:: PROBLEM STATEMENT ::
Each entry needs to be repeated exactly, with nothing added or removed.

:: DATA SUPPLIED ::
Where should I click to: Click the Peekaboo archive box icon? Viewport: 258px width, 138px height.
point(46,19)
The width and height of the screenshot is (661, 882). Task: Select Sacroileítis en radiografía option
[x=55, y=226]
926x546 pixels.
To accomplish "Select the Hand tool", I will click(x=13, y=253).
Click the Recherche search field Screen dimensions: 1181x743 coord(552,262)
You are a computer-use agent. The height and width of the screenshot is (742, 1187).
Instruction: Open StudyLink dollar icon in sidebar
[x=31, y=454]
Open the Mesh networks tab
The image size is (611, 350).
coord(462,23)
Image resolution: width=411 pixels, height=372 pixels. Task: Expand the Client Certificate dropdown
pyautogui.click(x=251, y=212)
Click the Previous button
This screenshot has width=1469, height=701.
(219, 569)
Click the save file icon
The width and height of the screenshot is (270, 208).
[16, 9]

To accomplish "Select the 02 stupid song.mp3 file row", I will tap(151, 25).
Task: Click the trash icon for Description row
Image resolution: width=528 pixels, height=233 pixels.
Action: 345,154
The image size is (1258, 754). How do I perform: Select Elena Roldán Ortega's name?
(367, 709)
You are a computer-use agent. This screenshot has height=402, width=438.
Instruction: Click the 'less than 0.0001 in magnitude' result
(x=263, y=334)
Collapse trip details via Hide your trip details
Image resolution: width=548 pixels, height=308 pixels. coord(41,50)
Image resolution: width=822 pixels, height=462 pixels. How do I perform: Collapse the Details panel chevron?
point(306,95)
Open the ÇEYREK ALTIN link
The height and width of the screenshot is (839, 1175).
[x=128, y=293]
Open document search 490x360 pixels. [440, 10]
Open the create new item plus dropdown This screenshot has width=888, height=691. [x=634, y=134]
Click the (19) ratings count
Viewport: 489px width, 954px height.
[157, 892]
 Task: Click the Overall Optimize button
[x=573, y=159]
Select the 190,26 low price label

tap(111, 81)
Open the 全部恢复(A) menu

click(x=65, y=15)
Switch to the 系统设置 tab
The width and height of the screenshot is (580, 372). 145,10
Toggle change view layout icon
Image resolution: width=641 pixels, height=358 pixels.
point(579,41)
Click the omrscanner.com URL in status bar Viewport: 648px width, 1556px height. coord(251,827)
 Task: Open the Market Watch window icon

:: WRITTEN RESPONSE ::
Where should I click to: Click the Peekaboo archive box icon? Viewport: 258px width, 138px height.
point(46,19)
The width and height of the screenshot is (661, 882). Task: Select Sacroileítis en radiografía option
[x=55, y=226]
926x546 pixels.
To accomplish "Select the Hand tool", I will click(x=13, y=253).
Click the Recherche search field Screen dimensions: 1181x743 coord(552,262)
You are a computer-use agent. The height and width of the screenshot is (742, 1187).
Instruction: Open StudyLink dollar icon in sidebar
[x=31, y=454]
Open the Mesh networks tab
The image size is (611, 350).
coord(462,23)
Image resolution: width=411 pixels, height=372 pixels. Task: Expand the Client Certificate dropdown
pyautogui.click(x=251, y=212)
Click the Previous button
This screenshot has width=1469, height=701.
(219, 569)
Click the save file icon
The width and height of the screenshot is (270, 208).
[16, 9]

To accomplish "Select the 02 stupid song.mp3 file row", I will tap(151, 25).
Task: Click the trash icon for Description row
Image resolution: width=528 pixels, height=233 pixels.
Action: 345,154
The image size is (1258, 754). How do I perform: Select Elena Roldán Ortega's name?
(367, 709)
You are a computer-use agent. This screenshot has height=402, width=438.
Instruction: Click the 'less than 0.0001 in magnitude' result
(x=263, y=334)
Collapse trip details via Hide your trip details
Image resolution: width=548 pixels, height=308 pixels. coord(41,50)
Image resolution: width=822 pixels, height=462 pixels. How do I perform: Collapse the Details panel chevron?
point(306,95)
Open the ÇEYREK ALTIN link
The height and width of the screenshot is (839, 1175).
[x=128, y=293]
Open document search 490x360 pixels. [440, 10]
Open the create new item plus dropdown This screenshot has width=888, height=691. [x=634, y=134]
Click the (19) ratings count
Viewport: 489px width, 954px height.
[157, 892]
 Task: Click the Overall Optimize button
[x=573, y=159]
Select the 190,26 low price label

tap(111, 81)
Open the 全部恢复(A) menu

click(x=65, y=15)
Switch to the 系统设置 tab
The width and height of the screenshot is (580, 372). 145,10
Toggle change view layout icon
Image resolution: width=641 pixels, height=358 pixels.
point(579,41)
Click the omrscanner.com URL in status bar Viewport: 648px width, 1556px height. coord(251,827)
 Task: Open the Market Watch window icon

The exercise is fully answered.